金谷教授、松葉助教、西田幸次准教授 「流動場における高分子結晶化」(07/5/15 Macromoleculesより)

平成20年5月 トピックス

金谷 利治 教授、松葉豪 助教、西田幸次 准教授
(複合基盤化学研究系 高分子物質科学)


左より金谷 利治 教授、松葉豪 助教、西田幸次 准教授

(2007年5月15日「Macromolecules」掲載)

コンビニでもらう買い物袋が、鉄よりも強くなる。
ポリ袋などの材料となる高分子の構造形成メカニズムを探れば、
鉄の強さを持ちしかも、しなやかな繊維創製への一歩となる。
現在、茨城県東海村で建設中の世界最大強度の中性子ビームを使い、その夢の実現に挑む。

図1 シシケバブの模式図。シシ:伸張鎖結晶、ケバブ:折り畳み鎖ラメラ晶

 高分子の流動場結晶化過程での高次構造をうまく制御すると、スーパーマーケットでもらうポリエチレンの買い物袋が鉄よりも強い繊維になる。この実現は高分子科学分野における一つの夢であり、これまで非常に多くの研究がなされてきた。実際に、ポリエチレンではかなり強い(高強度・高弾性率)繊維が実現されているが、すべての高分子で可能という訳ではない。我々の研究室では、高分子構造の精密解析と精密制御を大きな柱として研究を進めているが、どのような高次構造のために高分子が鉄より強くなるか、どのような機構でそのような高次構造が出現するかは大きなテーマである。実際、高強度・高弾性率繊維の高次構造を観察すると図1に示すようなシシケバブ構造と呼ばれる特異な構造が観察される。この名前は、トルコ料理の串刺しの焼き肉(シシが串で、ケバブがお肉)に似ていることからきており、シシは伸張鎖結晶、ケバブは折り畳み鎖ラメラ結晶と考えられている。シシケバブ構造の比率が高くなると弾性率が大きくなるため、高強度・高弾性率を支える分子構造的な起源であると考えられている。

 我々のような基礎研究の立場からは、その生成機構の解明が最も興味あり、重要である。何故なら、シシケバブ構造の生成の機構が明らかになれば、その制御も可能となると考えられるからである。すでに膨大な研究があるにもかかわらず、我々も流動場における高分子結晶化という古くて重要なテーマに取り組み始めた。その大きな理由は最近の測定、解析技術の進歩である。特に我々の研究室が頻繁に利用する中性子散乱、放射光X線散乱などの施設や技術の進歩が著しく、これらの手法を用いることにより新たなブレークスルーをもたらすことができると考えたからである。平成9年度より運転を開始した世界最高強度を誇る放射光X線施設SPring-8や原子力研究開発機構の研究用原子炉JRR-3を用いて実験すると新たな知見が得られる。図2は2.8%の超高分子量成分のポリエチレンを含む通常分子量の重水素化ポリエチレン延伸試料の小角X線および小角中性子散乱データとそれらを測定した装置である。これらの実験より超高分子量成分がシシおよびシシ前駆体を形成することを明らかにし、その数やサイズを世界ではじめて決定することができた。

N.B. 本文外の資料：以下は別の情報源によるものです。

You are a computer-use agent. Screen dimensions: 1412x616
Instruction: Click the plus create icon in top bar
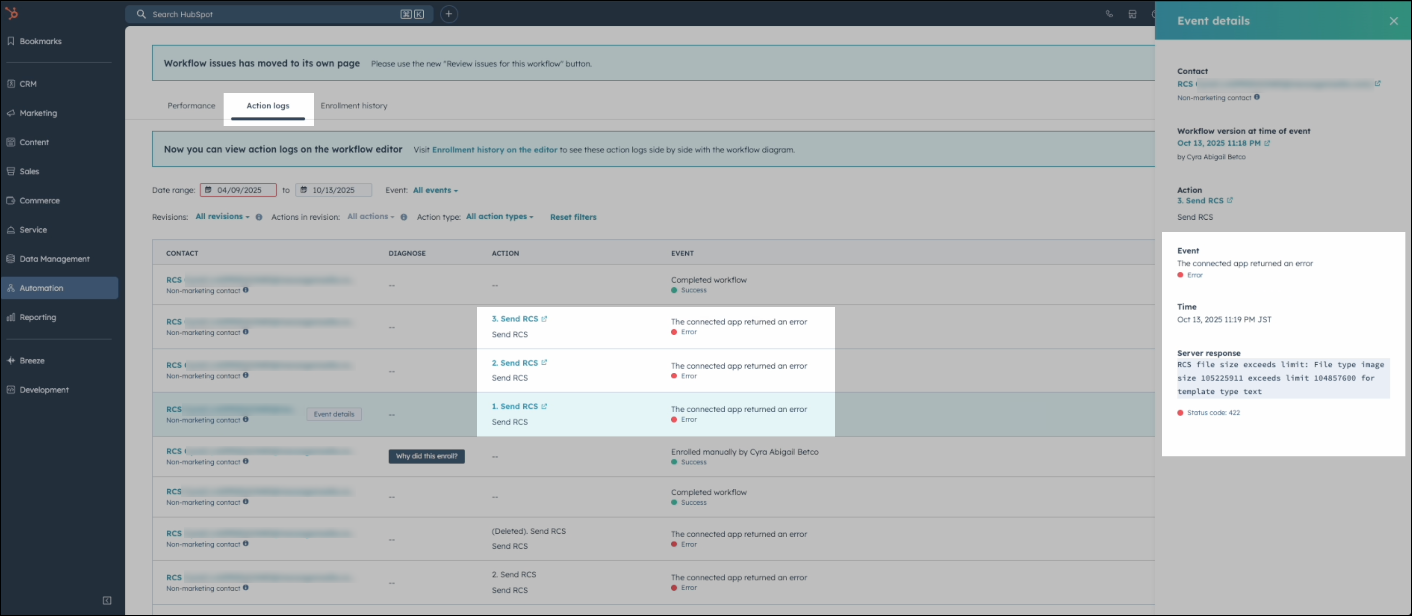(x=448, y=14)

図2 小角中性子散乱装置(SANS-U、原研JRR-3、東海村)と小角X線散乱装置(BL45XU、SPring-8、西播磨)(上段)。ポリエチレンD/Hブレンド延伸物の2次元散乱パターン(下段)


図3 建設中のJ-PARC/MLF中性子実験ホール

 さらに、東海村に建設中の大強度陽子加速器施設(J-PARC)の物質生命研究施設(MLF)では世界最大強度の中性子ビームが平成20年5月には供給される(図3)。これらを用いると、シシケバブの各部分が時々刻々と生成していく過程を明らかにでき、その生成機構の全容解明に大きな期待が持てる。

●用語解説●

伸張鎖結晶と折り畳み鎖ラメラ結晶:

高分子鎖は通常数百~数千のモノマー単位で構成され、その長さは数マイクロメートルにおよぶ。融体や溶液中ではエントロピー効果により糸鞠状になっている。そのような高分子鎖が伸びきった状態で結晶したものが伸長鎖結晶、何度か折り畳まれながら結晶したものが折り畳み鎖ラメラ結晶である。